#### Stored data
....
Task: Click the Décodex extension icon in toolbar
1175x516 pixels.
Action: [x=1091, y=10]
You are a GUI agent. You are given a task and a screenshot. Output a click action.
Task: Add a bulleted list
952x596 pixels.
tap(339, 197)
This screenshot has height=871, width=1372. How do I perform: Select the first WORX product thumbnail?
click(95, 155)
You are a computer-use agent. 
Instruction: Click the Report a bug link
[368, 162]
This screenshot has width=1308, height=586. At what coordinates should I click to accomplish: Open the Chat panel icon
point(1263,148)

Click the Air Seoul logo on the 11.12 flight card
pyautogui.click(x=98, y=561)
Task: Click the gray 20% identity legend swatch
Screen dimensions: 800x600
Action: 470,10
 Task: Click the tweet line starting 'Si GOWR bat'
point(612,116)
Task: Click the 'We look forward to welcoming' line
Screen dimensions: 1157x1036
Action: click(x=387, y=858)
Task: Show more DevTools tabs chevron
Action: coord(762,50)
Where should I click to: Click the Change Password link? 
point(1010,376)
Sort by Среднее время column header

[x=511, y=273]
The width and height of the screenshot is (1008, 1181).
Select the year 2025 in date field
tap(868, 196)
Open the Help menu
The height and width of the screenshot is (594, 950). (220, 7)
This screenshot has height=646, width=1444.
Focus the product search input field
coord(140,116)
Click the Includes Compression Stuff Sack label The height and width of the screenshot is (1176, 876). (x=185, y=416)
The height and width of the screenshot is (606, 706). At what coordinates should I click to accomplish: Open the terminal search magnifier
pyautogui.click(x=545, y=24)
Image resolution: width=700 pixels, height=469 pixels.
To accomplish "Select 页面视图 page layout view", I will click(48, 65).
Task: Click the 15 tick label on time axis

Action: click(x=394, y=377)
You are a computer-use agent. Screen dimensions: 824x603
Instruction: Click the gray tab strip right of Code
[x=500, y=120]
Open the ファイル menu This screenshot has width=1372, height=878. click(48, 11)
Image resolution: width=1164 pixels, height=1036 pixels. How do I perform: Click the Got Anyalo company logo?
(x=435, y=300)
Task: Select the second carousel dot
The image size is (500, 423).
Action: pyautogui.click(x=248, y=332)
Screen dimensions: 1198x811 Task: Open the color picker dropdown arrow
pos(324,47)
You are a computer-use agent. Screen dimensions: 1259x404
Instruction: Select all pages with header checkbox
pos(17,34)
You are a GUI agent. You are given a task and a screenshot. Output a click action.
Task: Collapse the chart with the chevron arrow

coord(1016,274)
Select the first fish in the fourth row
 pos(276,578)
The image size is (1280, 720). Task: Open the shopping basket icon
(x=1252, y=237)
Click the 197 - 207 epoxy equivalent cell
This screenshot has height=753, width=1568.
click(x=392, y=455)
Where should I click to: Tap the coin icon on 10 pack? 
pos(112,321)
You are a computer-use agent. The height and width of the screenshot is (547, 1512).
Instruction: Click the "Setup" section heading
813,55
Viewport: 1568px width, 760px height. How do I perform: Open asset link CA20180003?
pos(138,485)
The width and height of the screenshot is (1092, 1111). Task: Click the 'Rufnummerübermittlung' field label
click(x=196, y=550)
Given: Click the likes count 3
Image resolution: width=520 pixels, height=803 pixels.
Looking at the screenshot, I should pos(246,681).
....
#### EXERCISE INSTRUCTIONS
Extract the data in full. Keep it word for word.

#### COMPLETED TASK
Task: Click the Décodex extension icon in toolbar
1175x516 pixels.
Action: [x=1091, y=10]
You are a GUI agent. You are given a task and a screenshot. Output a click action.
Task: Add a bulleted list
952x596 pixels.
tap(339, 197)
This screenshot has height=871, width=1372. How do I perform: Select the first WORX product thumbnail?
click(95, 155)
You are a computer-use agent. 
Instruction: Click the Report a bug link
[368, 162]
This screenshot has width=1308, height=586. At what coordinates should I click to accomplish: Open the Chat panel icon
point(1263,148)

Click the Air Seoul logo on the 11.12 flight card
pyautogui.click(x=98, y=561)
Task: Click the gray 20% identity legend swatch
Screen dimensions: 800x600
Action: 470,10
 Task: Click the tweet line starting 'Si GOWR bat'
point(612,116)
Task: Click the 'We look forward to welcoming' line
Screen dimensions: 1157x1036
Action: click(x=387, y=858)
Task: Show more DevTools tabs chevron
Action: coord(762,50)
Where should I click to: Click the Change Password link? 
point(1010,376)
Sort by Среднее время column header

[x=511, y=273]
The width and height of the screenshot is (1008, 1181).
Select the year 2025 in date field
tap(868, 196)
Open the Help menu
The height and width of the screenshot is (594, 950). (220, 7)
This screenshot has height=646, width=1444.
Focus the product search input field
coord(140,116)
Click the Includes Compression Stuff Sack label The height and width of the screenshot is (1176, 876). (x=185, y=416)
The height and width of the screenshot is (606, 706). At what coordinates should I click to accomplish: Open the terminal search magnifier
pyautogui.click(x=545, y=24)
Image resolution: width=700 pixels, height=469 pixels.
To accomplish "Select 页面视图 page layout view", I will click(48, 65).
Task: Click the 15 tick label on time axis

Action: click(x=394, y=377)
You are a computer-use agent. Screen dimensions: 824x603
Instruction: Click the gray tab strip right of Code
[x=500, y=120]
Open the ファイル menu This screenshot has width=1372, height=878. click(48, 11)
Image resolution: width=1164 pixels, height=1036 pixels. How do I perform: Click the Got Anyalo company logo?
(x=435, y=300)
Task: Select the second carousel dot
The image size is (500, 423).
Action: pyautogui.click(x=248, y=332)
Screen dimensions: 1198x811 Task: Open the color picker dropdown arrow
pos(324,47)
You are a computer-use agent. Screen dimensions: 1259x404
Instruction: Select all pages with header checkbox
pos(17,34)
You are a GUI agent. You are given a task and a screenshot. Output a click action.
Task: Collapse the chart with the chevron arrow

coord(1016,274)
Select the first fish in the fourth row
 pos(276,578)
The image size is (1280, 720). Task: Open the shopping basket icon
(x=1252, y=237)
Click the 197 - 207 epoxy equivalent cell
This screenshot has height=753, width=1568.
click(x=392, y=455)
Where should I click to: Tap the coin icon on 10 pack? 
pos(112,321)
You are a computer-use agent. The height and width of the screenshot is (547, 1512).
Instruction: Click the "Setup" section heading
813,55
Viewport: 1568px width, 760px height. How do I perform: Open asset link CA20180003?
pos(138,485)
The width and height of the screenshot is (1092, 1111). Task: Click the 'Rufnummerübermittlung' field label
click(x=196, y=550)
Given: Click the likes count 3
Image resolution: width=520 pixels, height=803 pixels.
Looking at the screenshot, I should pos(246,681).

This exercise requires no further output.